Dataset records
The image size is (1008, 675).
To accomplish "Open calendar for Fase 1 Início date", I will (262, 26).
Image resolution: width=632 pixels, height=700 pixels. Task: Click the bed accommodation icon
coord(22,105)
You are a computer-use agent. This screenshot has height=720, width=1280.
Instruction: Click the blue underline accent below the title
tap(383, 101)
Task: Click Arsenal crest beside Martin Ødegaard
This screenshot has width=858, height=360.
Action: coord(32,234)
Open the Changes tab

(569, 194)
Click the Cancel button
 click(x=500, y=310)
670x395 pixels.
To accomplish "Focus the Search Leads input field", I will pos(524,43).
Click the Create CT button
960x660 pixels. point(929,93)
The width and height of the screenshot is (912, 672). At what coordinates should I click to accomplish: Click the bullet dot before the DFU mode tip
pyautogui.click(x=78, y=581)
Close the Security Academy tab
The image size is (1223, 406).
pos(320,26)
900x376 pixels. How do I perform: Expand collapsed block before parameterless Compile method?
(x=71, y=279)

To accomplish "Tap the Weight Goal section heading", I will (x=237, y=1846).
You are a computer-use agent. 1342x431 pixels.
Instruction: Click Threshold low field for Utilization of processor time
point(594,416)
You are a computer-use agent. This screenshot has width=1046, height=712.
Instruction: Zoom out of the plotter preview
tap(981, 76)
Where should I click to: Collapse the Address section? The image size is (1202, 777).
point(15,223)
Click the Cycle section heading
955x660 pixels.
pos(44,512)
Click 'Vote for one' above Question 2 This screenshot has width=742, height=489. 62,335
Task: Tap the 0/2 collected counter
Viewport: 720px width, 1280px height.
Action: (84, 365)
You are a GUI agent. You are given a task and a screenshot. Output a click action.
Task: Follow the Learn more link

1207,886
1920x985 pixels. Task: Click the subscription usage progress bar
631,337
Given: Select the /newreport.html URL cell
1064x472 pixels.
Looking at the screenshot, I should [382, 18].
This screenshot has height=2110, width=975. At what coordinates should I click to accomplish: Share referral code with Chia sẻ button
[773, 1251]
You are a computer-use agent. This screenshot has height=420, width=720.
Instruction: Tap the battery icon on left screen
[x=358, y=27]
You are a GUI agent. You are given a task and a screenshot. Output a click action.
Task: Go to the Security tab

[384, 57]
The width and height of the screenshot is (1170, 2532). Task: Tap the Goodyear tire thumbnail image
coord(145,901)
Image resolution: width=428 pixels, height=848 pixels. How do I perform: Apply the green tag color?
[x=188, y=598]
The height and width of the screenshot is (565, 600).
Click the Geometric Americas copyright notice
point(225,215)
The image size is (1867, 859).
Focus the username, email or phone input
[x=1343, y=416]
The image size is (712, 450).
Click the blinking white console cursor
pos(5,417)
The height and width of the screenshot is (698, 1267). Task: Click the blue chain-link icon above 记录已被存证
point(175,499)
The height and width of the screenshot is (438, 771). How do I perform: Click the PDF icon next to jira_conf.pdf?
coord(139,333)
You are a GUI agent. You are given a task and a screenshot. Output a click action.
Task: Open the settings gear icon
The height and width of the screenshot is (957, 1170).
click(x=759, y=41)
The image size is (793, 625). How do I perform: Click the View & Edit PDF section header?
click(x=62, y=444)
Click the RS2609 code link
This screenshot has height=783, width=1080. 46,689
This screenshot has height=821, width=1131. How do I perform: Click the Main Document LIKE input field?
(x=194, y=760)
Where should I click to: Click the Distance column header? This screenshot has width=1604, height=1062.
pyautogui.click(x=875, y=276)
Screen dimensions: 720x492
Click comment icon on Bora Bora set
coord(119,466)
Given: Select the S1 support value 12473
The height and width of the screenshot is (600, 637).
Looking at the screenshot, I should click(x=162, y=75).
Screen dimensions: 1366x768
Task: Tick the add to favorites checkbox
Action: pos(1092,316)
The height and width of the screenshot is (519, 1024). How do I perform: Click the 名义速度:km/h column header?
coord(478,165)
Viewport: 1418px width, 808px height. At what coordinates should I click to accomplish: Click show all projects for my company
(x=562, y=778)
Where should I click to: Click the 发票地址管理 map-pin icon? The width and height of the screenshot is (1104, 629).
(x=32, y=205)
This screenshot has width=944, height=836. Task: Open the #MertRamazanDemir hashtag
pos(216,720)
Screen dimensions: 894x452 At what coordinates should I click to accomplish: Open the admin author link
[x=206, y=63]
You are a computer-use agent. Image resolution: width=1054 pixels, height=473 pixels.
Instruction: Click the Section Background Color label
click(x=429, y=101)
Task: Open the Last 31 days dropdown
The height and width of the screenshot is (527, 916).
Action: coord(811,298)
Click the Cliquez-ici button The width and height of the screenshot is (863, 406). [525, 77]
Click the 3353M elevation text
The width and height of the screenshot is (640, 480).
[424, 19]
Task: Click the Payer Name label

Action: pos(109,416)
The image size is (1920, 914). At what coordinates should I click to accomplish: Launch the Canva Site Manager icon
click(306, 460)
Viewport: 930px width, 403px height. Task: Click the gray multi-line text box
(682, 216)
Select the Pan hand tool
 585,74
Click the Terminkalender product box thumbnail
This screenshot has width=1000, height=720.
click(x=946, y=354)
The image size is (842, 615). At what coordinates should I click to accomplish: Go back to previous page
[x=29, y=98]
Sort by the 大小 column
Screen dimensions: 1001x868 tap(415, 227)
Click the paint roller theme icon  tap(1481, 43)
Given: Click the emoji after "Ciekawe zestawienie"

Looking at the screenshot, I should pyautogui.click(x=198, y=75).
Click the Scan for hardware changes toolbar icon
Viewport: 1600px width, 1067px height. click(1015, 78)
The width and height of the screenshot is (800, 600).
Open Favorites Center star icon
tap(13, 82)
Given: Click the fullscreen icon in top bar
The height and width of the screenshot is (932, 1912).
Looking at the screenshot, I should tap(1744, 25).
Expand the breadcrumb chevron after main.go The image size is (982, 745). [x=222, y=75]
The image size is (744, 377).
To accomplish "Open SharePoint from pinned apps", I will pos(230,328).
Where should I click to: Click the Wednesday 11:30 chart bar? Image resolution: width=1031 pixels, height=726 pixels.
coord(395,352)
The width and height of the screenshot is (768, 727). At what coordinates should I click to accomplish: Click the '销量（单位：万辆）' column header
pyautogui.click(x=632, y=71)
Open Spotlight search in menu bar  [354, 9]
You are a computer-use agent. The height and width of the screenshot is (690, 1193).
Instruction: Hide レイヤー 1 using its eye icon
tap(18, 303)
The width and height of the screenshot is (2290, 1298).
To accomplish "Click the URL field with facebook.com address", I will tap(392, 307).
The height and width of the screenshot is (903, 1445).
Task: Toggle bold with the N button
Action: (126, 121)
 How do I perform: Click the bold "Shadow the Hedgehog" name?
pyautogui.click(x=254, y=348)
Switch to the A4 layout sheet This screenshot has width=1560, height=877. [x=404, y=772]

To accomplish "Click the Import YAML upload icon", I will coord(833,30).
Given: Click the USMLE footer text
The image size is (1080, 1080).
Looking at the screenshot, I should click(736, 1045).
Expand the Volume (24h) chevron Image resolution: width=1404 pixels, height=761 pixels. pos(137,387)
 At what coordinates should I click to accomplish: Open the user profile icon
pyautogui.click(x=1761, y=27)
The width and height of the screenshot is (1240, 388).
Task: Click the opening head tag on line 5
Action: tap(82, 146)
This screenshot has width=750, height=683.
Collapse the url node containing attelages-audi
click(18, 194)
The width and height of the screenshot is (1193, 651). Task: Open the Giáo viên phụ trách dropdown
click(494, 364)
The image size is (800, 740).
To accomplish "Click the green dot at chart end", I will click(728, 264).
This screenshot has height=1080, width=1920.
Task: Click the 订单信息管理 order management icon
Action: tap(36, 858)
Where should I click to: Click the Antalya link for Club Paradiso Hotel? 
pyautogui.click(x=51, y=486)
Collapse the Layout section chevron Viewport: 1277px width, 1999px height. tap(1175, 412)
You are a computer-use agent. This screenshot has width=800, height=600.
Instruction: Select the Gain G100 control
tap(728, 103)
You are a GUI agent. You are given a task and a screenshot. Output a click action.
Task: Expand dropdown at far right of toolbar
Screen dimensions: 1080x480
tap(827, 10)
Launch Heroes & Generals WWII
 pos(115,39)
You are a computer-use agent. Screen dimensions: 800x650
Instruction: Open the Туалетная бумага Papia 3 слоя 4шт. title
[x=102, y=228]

What the exercise asks
Whenever a line of the data includes "chevron", copy that line.

Solution below
Expand the breadcrumb chevron after main.go The image size is (982, 745). [x=222, y=75]
Expand the Volume (24h) chevron Image resolution: width=1404 pixels, height=761 pixels. pos(137,387)
Collapse the Layout section chevron Viewport: 1277px width, 1999px height. tap(1175, 412)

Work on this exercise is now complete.